老後の年金は、本人が亡くなるまで給付が続きますが、早くに亡くなってしまえばそれだけもらえる金額は少なくなります。

たとえば、20歳から60歳になるまで国民年金に加入していた場合、40年間で支払う保険料は約800万円になります。
※国民年金の保険料は1年間で約20万円。


上記の場合、65歳から受け取る老後の年金は1年間で約78万円となります。
※国民年金の保険料を40年間支払ったときの老後の年金は1年間で約78万円。

したがって、75歳4か月まで年金をもらえば元を取れることになります。
※75歳4か月までで約800万円の年金を受け取れる(国民年金だけの場合)。
※保険料と老後の年金額が現在と同じと仮定した場合。


厚生年金に加入していた場合は?

たとえば20歳から60歳になるまで会社員として厚生年金に加入しており、その間の月収が30万円だったとします。

上記の場合、40年間で支払う保険料は約1,300万円になります。

そして、65歳から受け取る老後の年金は1年間で約160万円となります。つまり、約73歳まで年金をもらえば元を取れることになります。

※あくまでおおざっぱな計算です。
※厚生年金への加入期間やもらった給料額によって、年齢は大きく異なります。
※くわしい計算方法については老後の年金はどうやって計算する?を参照。

では次に、年金の支払いは何歳まで続くのかについて下記で説明していきます。自分が加入している年金に何も知らない方はチェックしておきましょう。


年金の支払いは何歳まで続く?

国民年金と厚生年金はそれぞれ加入する期間(保険料を支払わなければいけない期間)が決まっています。

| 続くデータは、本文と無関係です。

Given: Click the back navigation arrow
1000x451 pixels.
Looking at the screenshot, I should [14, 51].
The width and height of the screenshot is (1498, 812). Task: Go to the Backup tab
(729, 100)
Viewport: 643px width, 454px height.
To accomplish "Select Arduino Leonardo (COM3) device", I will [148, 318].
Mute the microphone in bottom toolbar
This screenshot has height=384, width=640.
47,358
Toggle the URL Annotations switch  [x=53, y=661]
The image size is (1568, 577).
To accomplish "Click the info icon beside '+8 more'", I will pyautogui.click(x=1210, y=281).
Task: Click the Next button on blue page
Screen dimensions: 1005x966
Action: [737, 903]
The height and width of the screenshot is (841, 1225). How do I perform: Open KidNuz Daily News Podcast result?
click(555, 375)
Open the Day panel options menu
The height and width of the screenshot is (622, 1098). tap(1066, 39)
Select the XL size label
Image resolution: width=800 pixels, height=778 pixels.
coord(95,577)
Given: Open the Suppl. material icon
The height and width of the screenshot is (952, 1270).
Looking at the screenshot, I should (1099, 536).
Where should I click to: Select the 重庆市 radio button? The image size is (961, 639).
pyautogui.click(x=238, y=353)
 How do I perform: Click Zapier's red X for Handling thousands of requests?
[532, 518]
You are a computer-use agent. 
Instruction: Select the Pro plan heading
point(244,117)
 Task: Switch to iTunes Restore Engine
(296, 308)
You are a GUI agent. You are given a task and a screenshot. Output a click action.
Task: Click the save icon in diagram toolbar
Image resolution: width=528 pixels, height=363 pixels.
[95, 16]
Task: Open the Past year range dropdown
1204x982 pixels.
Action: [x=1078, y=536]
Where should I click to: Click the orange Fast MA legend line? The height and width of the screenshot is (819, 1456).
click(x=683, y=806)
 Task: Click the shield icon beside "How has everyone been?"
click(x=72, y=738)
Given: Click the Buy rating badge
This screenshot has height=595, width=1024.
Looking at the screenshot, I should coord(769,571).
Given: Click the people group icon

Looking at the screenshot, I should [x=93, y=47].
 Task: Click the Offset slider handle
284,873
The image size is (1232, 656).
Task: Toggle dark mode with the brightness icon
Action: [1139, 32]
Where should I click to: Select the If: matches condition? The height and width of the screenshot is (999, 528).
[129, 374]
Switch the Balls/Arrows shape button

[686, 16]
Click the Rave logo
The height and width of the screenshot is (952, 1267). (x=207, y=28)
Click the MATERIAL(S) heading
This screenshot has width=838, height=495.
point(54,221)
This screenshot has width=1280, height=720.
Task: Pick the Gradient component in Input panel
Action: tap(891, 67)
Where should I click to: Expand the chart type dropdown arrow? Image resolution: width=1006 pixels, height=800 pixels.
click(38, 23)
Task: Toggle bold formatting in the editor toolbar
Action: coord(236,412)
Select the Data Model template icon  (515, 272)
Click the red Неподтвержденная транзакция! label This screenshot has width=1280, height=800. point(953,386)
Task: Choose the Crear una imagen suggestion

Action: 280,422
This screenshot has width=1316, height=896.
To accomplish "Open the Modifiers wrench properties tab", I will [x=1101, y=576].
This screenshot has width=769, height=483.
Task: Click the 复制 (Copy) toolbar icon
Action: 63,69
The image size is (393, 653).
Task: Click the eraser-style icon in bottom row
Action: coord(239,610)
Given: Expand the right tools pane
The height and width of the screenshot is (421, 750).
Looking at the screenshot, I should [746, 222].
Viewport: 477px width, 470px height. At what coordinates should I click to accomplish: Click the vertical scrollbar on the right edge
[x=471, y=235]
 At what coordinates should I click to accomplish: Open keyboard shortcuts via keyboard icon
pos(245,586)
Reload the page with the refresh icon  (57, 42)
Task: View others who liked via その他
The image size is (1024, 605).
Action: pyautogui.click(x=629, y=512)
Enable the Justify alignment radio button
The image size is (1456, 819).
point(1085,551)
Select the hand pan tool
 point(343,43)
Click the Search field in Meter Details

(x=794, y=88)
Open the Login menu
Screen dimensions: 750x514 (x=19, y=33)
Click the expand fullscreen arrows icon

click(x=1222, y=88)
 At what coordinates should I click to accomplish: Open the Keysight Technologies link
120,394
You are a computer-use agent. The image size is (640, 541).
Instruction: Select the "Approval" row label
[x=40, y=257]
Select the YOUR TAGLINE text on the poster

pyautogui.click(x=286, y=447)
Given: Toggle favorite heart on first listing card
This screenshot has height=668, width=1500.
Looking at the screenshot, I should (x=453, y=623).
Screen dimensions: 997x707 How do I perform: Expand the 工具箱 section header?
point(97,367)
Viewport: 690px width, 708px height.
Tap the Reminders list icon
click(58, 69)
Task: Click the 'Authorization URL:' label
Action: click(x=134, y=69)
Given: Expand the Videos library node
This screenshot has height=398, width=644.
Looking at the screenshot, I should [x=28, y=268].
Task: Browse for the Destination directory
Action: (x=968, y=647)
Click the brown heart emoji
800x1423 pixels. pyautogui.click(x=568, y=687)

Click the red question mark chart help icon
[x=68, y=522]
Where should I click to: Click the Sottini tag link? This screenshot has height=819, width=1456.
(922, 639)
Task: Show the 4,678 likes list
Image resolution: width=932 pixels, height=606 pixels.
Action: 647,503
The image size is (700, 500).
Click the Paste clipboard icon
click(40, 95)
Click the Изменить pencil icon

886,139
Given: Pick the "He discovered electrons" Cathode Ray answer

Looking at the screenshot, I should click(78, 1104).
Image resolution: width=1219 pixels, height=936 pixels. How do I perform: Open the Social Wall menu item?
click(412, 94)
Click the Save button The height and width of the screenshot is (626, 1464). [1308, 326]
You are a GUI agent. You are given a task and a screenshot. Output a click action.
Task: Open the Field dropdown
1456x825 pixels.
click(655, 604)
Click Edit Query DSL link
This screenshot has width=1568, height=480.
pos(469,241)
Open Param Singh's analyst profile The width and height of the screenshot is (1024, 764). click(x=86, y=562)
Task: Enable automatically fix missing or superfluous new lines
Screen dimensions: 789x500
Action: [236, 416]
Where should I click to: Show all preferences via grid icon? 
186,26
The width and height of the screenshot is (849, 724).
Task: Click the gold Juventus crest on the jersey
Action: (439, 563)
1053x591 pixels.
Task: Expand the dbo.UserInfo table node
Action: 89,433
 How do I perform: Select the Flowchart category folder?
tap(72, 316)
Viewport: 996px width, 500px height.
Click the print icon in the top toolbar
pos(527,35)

かんたんに説明すると、国民年金は60歳になるまで加入することになり、厚生年金は退職するまで(70歳が上限)加入することになります。

それぞれ支払う期間は以下のとおりです。

国民年金と厚生年金の支払う期間
年金の支払う期間
年金の支払う期間

国民年金は?
国民年金は20歳から60歳になるまで保険料を支払うことになります。


厚生年金は?
会社員(サラリーマンなど)が加入する厚生年金は70歳まで保険料を支払うことになりますが、退職などで厚生年金から脱退したときは厚生年金の保険料の支払いは停止されます(厚生年金に加入していない間は国民年金に加入することになります)。
また、再就職などで厚生年金に加入した場合には本人が70歳未満なら保険料を支払うことになります(再び厚生年金に加入したとき、国民年金の保険料を支払う必要はなくなります)。

※老後の年金を受けられる加入期間が足りない場合は70歳を過ぎても厚生年金に加入することができます。くわしくは高齢任意加入被保険者とは?を参照。

では次に、60歳以降に年金の支払いはどうなるのか下記で説明していきます。60歳以降も働くつもりの方はしっかりチェックしておきましょう。


60歳以降はどうなる?
60歳以降の年金の支払い

60歳になると国民年金の保険料の支払いが終了するので、毎月保険料が請求されることは無くなります。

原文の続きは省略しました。